United Church of Christ media justice ministry leads advocacy for diverse, accountable mediaSubmitted by Cheryl Tue Mar 06 2012 10:08:13 GMT-0500 (EST)
FOR IMMEDIATE RELEASE---
March 6, 2012
Contact: Cheryl A. Leanza, Policy Advisor, cleanza AT alhmail.com, 202-904-2168
The United Church of Christ's media justice ministry, the Office of Communication, Inc., yesterday called on the Federal Communications Commission ("FCC") to take steps to promote competition and accountability among broadcasters and to increase the ownership of broadcast outlets by women and persons of color.

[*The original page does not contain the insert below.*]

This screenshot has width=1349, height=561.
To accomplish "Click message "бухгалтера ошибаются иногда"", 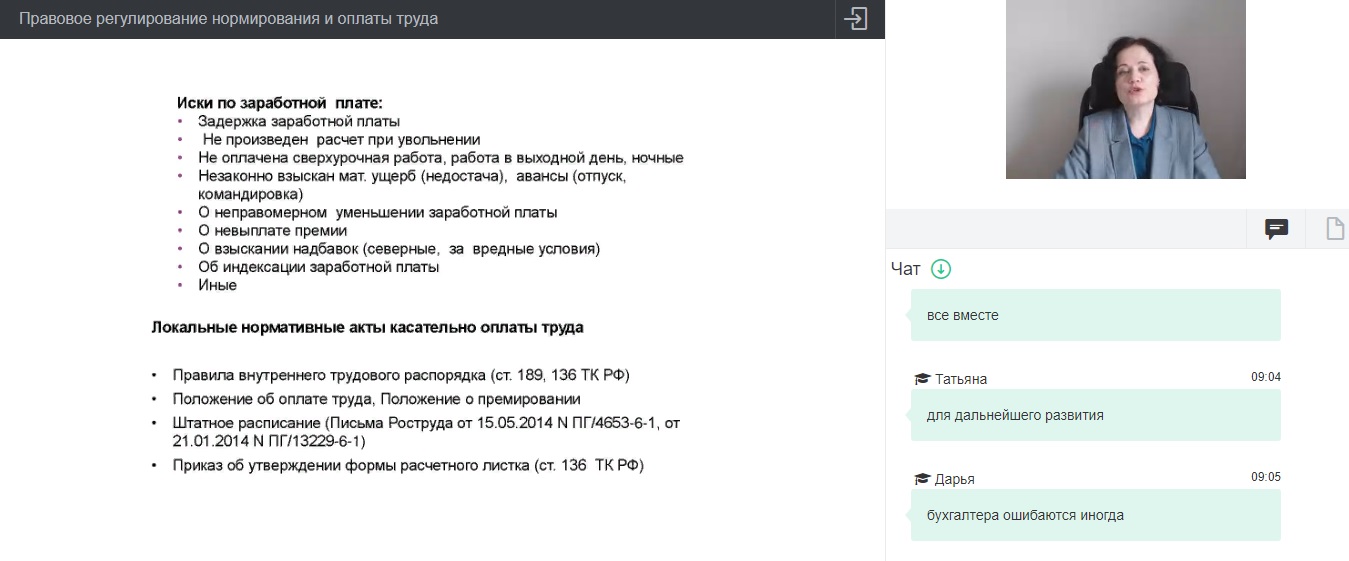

- 9 (0.6 percent) are owned by African Americans,
- 10 (0.7 percent) by American Indians or Alaska Natives,
- 9 (0.6 percent) by Asian Americans,
- 1 by Native Hawaiian or Pacific Islanders, and
- 36 (2.6 percent) by Hispanics or Latinos, for a total of 65 (4.6 percent) minority-owned stations.

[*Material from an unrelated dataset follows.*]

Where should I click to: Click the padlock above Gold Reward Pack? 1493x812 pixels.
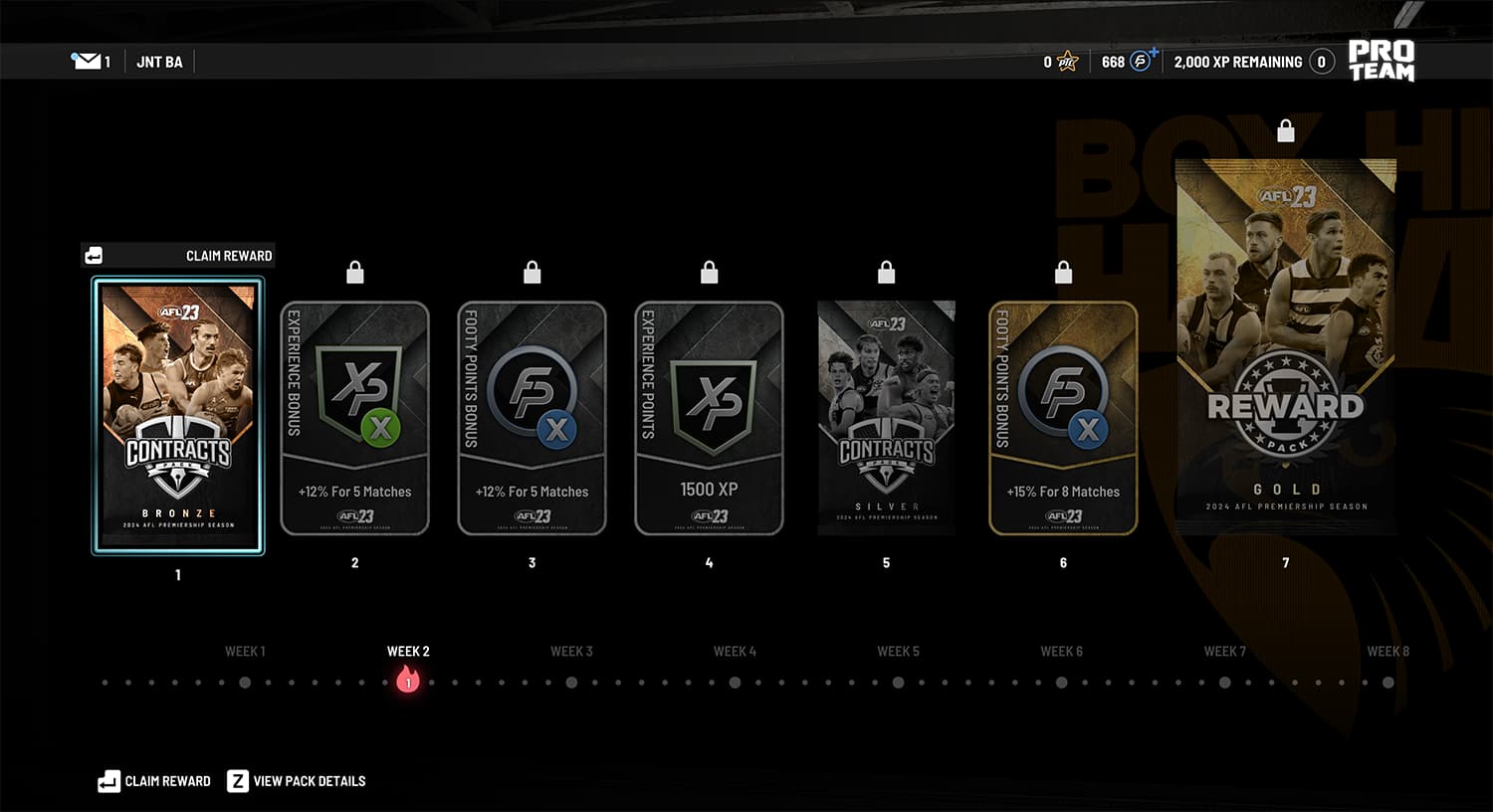[1286, 130]
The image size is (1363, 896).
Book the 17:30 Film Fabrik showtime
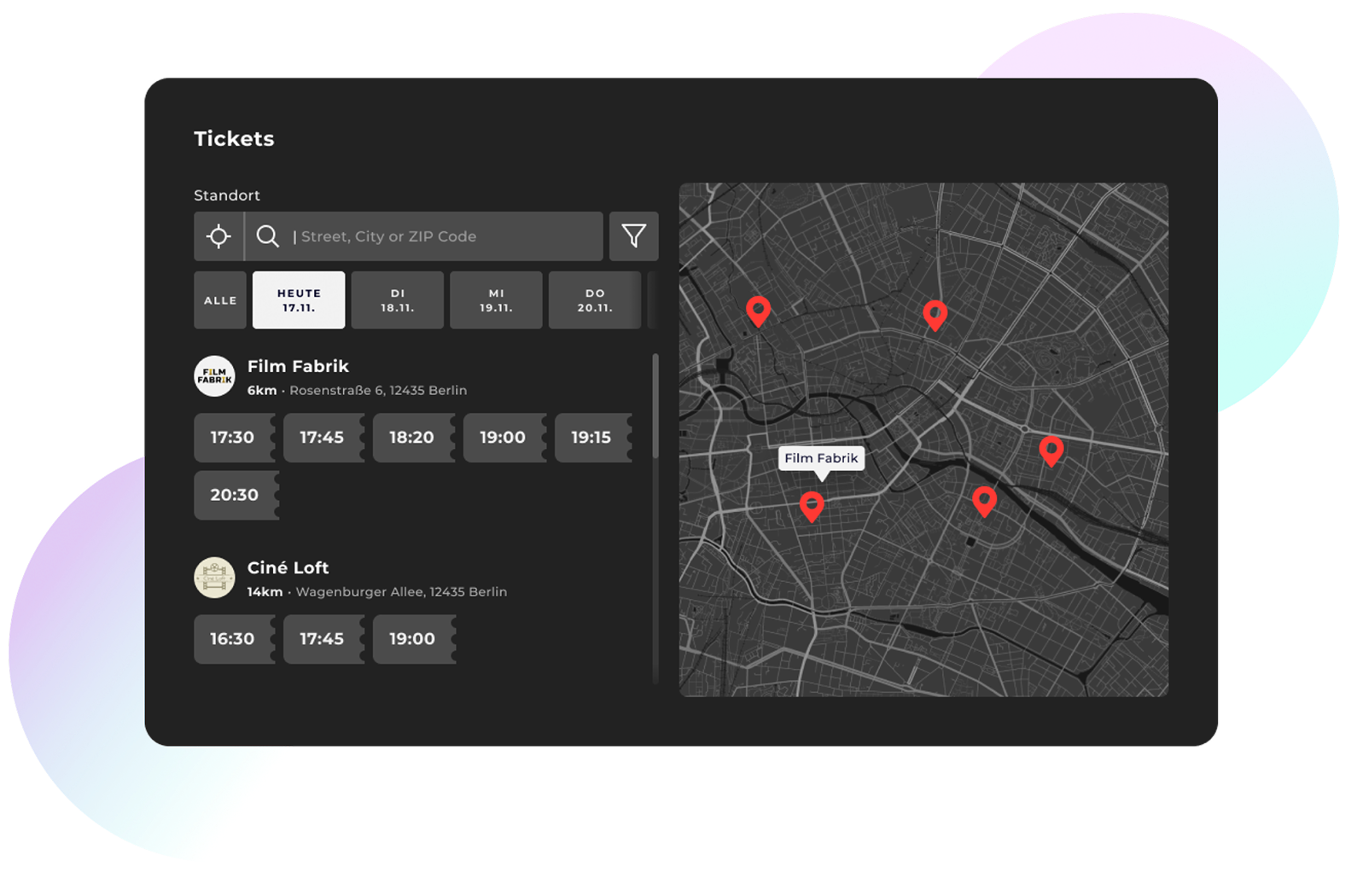tap(233, 438)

As part of its partnership with the Georgetown University Law Center's Institute of Public Representation, UCC OC Inc. joined with the National Organization for Women, Common Cause, and the Communications Workers for America, among others. The filing chastised the FCC for failing to consider previous UCC OC Inc. proposals, including those "designed to enhance station ownership opportunities for minorities and women." The group asked that the FCC stop permitting television stations to consolidate their newscasts, using so-called "shared services agreements." This practice means different television stations in the same market air the identical news stories, thus reducing employment for journalists and inhibiting a robust public debate. These comments also make detailed proposals to reduce media consolidation and improve ownership by women and people of color.

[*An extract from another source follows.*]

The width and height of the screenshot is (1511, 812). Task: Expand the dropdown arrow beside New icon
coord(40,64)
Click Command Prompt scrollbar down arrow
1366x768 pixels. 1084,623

A second filing by the Leadership Conference on Civil and Human Rights, whose media and telecommunications task force OC Inc.co-chairs, castigates the FCC for its fatally flawed data collection. Despite its own admission of errors and two directives by a U.S. Court of Appeals, the FCC has failed for 14 years to collect the necessary data to understand the problem and solution to immensely concentrated media ownership and its impact on media ownership women and people of color. The letter, signed by UCC OC Inc., the NAACP, the ACLU and other partners, outlines a tragedy of errors in which the agency recognizes the inadequacy of its record, but appears unable or unwilling to collect even the most basic data.
"The Commission’s failure in this regard has greatly affected its ability to create sound policy," concluded the filing.
The FCC is currently reevaluating its media ownership rules as part of its legally-mandated 2010 quadrennial review.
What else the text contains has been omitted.